PostPosted: February 15, 2004 8:25 PM 

Importance: Medium

In this long, post Google seems to advise information-type sites. Also, in my opinion, he alludes to what I believe is an all-out ware against cookie-cutter, boilerplate affiliate sites. This is good, in my view - those sites add zero value when I am searching for product information.

GoogleGuy Says: [Link to quote]

"GG, your advice makes a lot of sense for information or content publishers, but how should widget marketers interpret that statement? Are you suggesting that they make their commerce sites more like information sites, using editorial or advertorial content to attract prospects? Or does clearly written, descriptive, and original catalog copy qualify as "good content" from a Googlesque point of view?"

Good question. I think both can qualify as good content. It's easier for me to think of it as a user though. If I want to buy a diamond for someone, I might go on the web and just search for a place to buy a diamond. But a typical user is also going to want to know about their purchase. Things like color, carats, clarity, and so on that people want to find out about. I probably would want to know about the different organizations that certify diamonds, along with some believable opinions about the organizations themselves and their value.

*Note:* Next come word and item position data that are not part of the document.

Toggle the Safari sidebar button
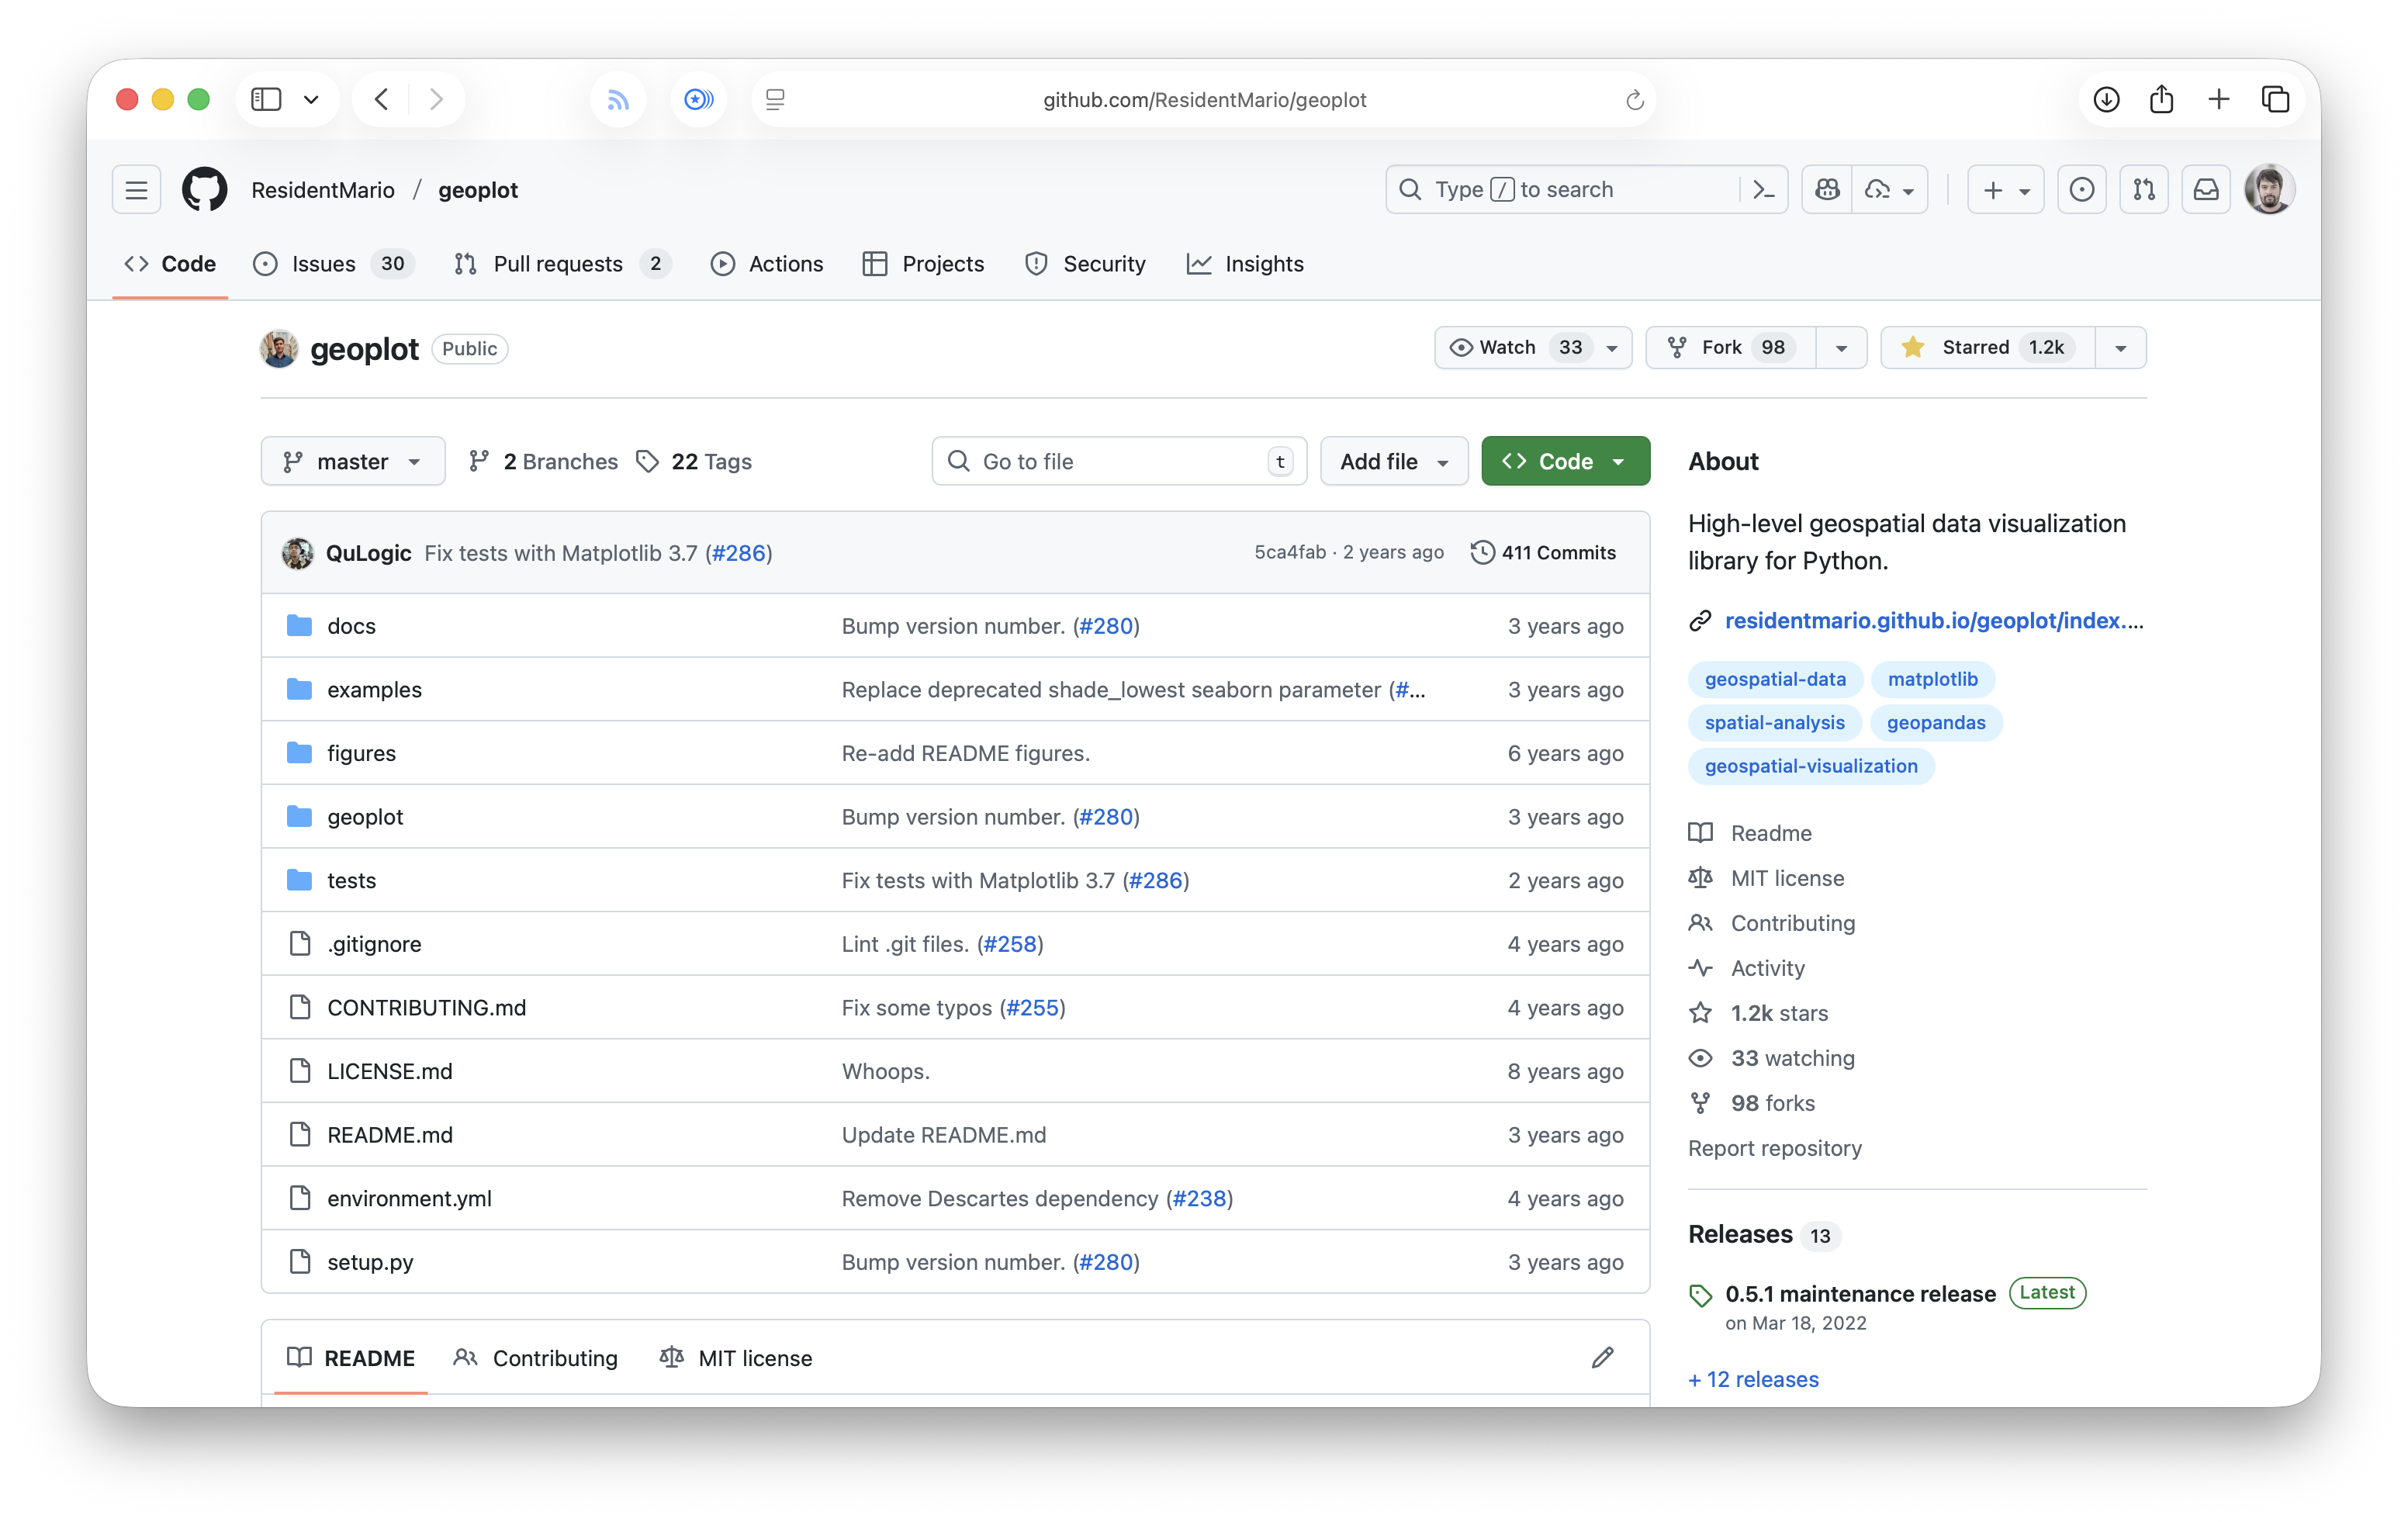 [x=266, y=99]
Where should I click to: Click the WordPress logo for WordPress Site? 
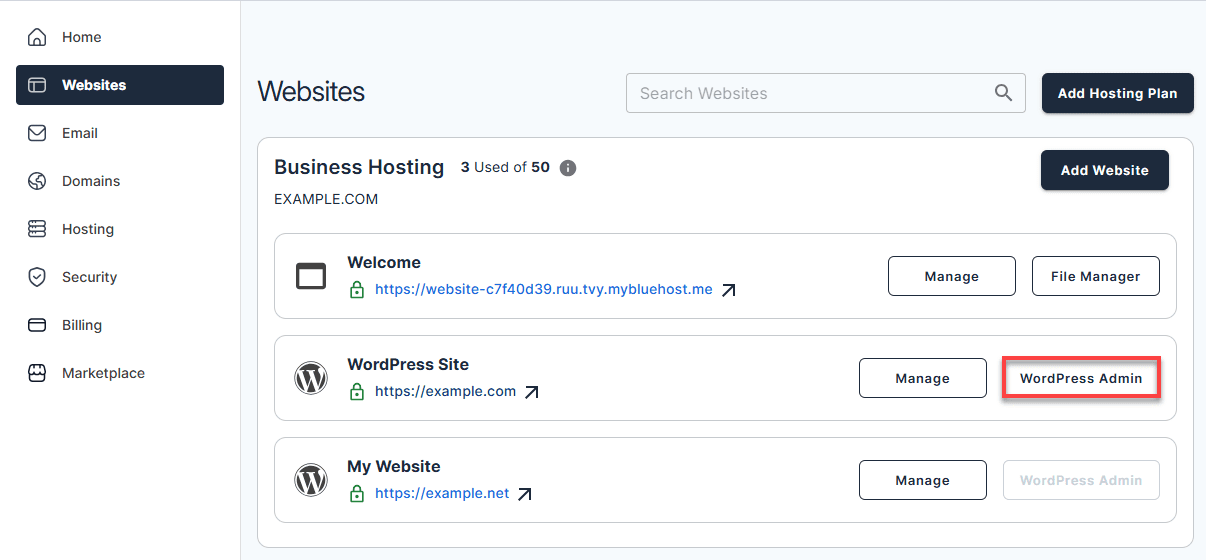click(x=311, y=378)
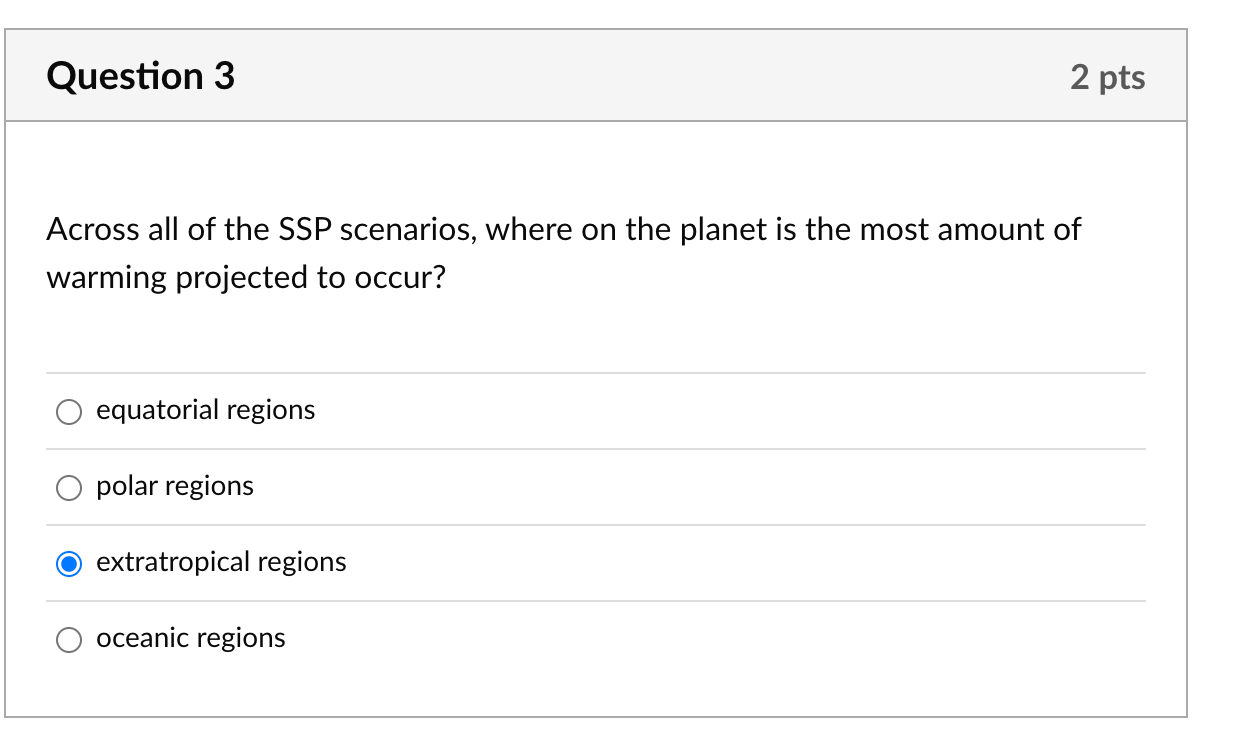Click the word "warming" in the question
Viewport: 1235px width, 749px height.
click(107, 278)
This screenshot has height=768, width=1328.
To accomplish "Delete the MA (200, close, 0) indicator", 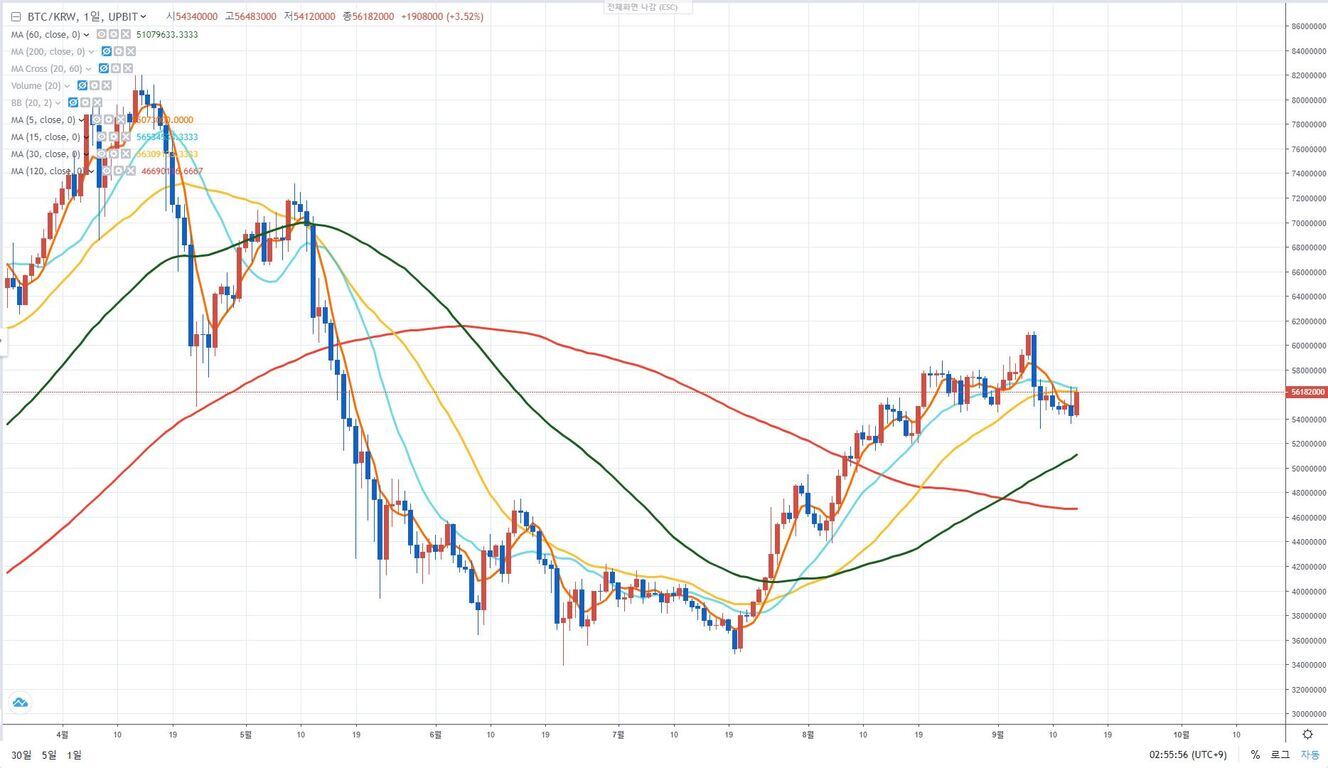I will coord(131,51).
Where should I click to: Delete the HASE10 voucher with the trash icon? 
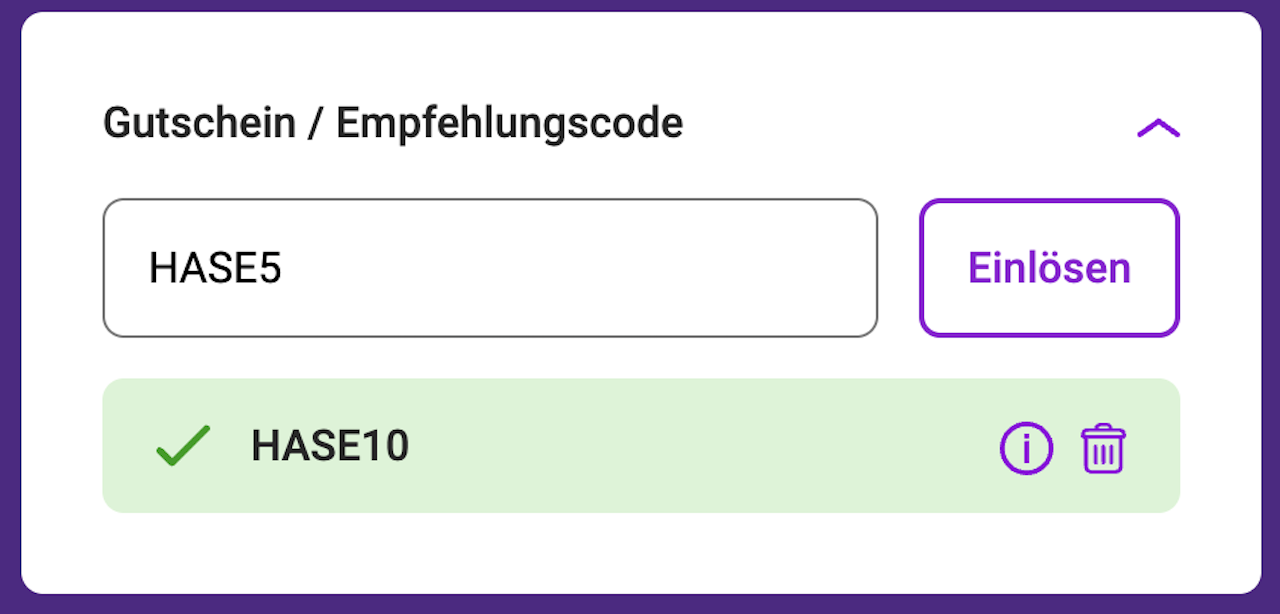click(1102, 449)
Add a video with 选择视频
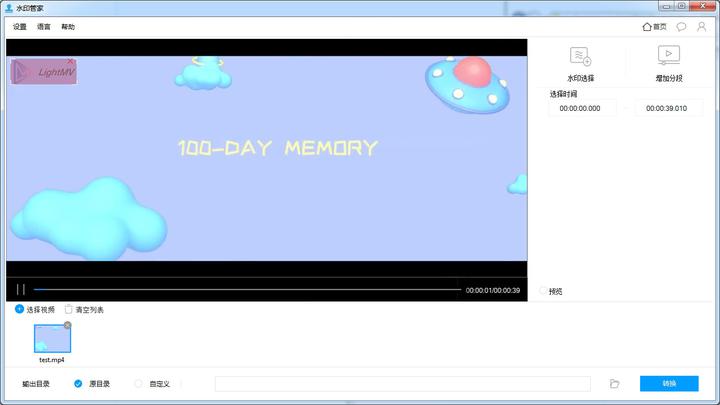This screenshot has width=720, height=405. (x=35, y=309)

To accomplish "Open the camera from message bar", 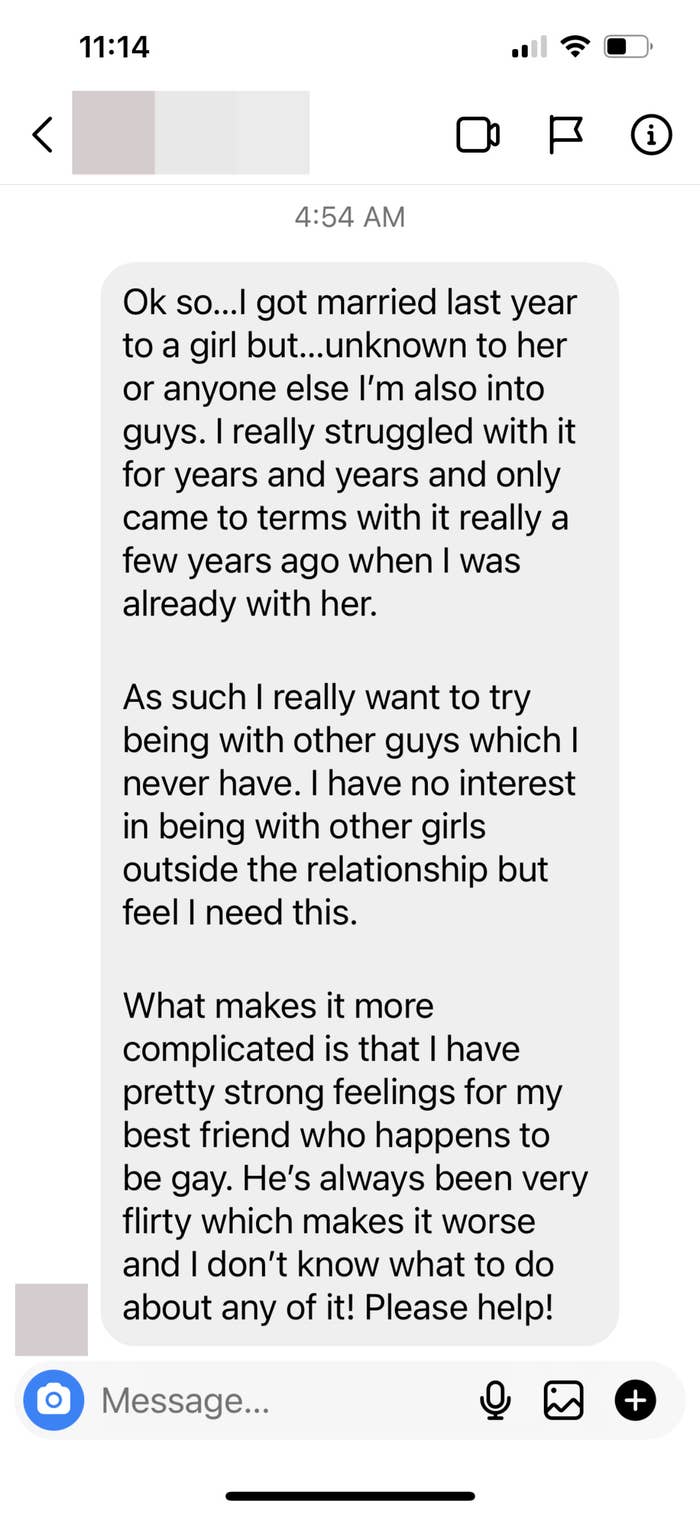I will [54, 1400].
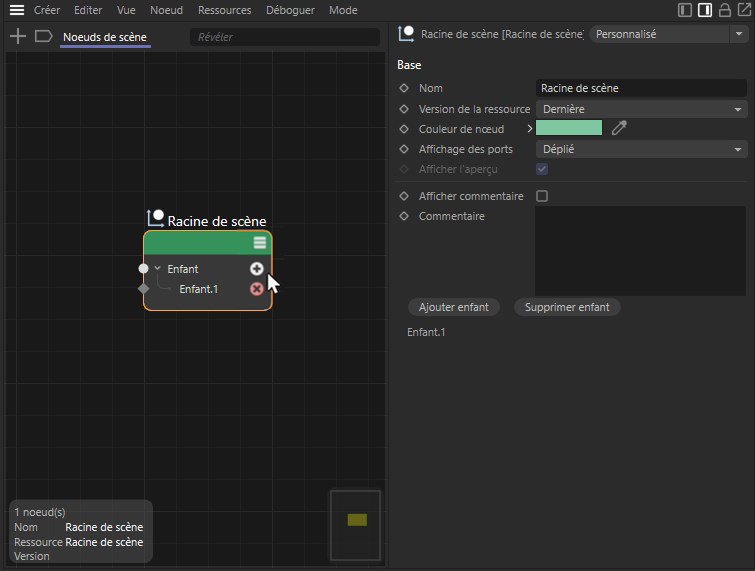Pick node color with the eyedropper

click(619, 128)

If you have a "buy it now" site, you're definitely going to attract a certain type of visitor (maybe the most valuable single type, by the way). But the more unique information you can provide to distinguish your site, the better off you'll be. A buy-it-now site with nothing but boilerplate or affiliate links doesn't add a lot of value for a searcher who is looking for context, comparison-shopping, or more background.

This is all just my personal take of course, but I'd recommend building the sort of resource site that people can use to read and research, the sort of site that people bookmark and return to. That can come from original content: a good newsletter, for example, or a forum where people have a good community and discuss the pros and cons of different types of widgets. It can come from honest, unbiased reviews. It can come from providing more information than anyone else about a product. But if there's nothing that makes a site stand out--if a user perceives it as a cookie cutter site with little additional reason to use it versus another site--then you can see where it's not of as much use to a searcher.

Again, this is all just my two cents. :) We want quality sites to do well--ideally without worrying too much about SEO. And if you know of sites that are doing well but appear to be doing it against our guidelines, drop an email to webmaster [at] google.com or do a spamreport and mention the keyword brandyupdate. I'd like to make sure that we keep looking at any issues with our scoring, so that people with good sites can keep working on making their sites better, without worrying about the people trying to take shortcuts. Feedback helped in our last iteration of algorithms, and we appreciate getting it.

By the way, the front page is talking about "The Semantic Web". I was talking about plain old semantics--understanding documents better, for example. The "Semantic Web" is a different topic altogether--more about RDF and XML and (OWL?) and lots of other things.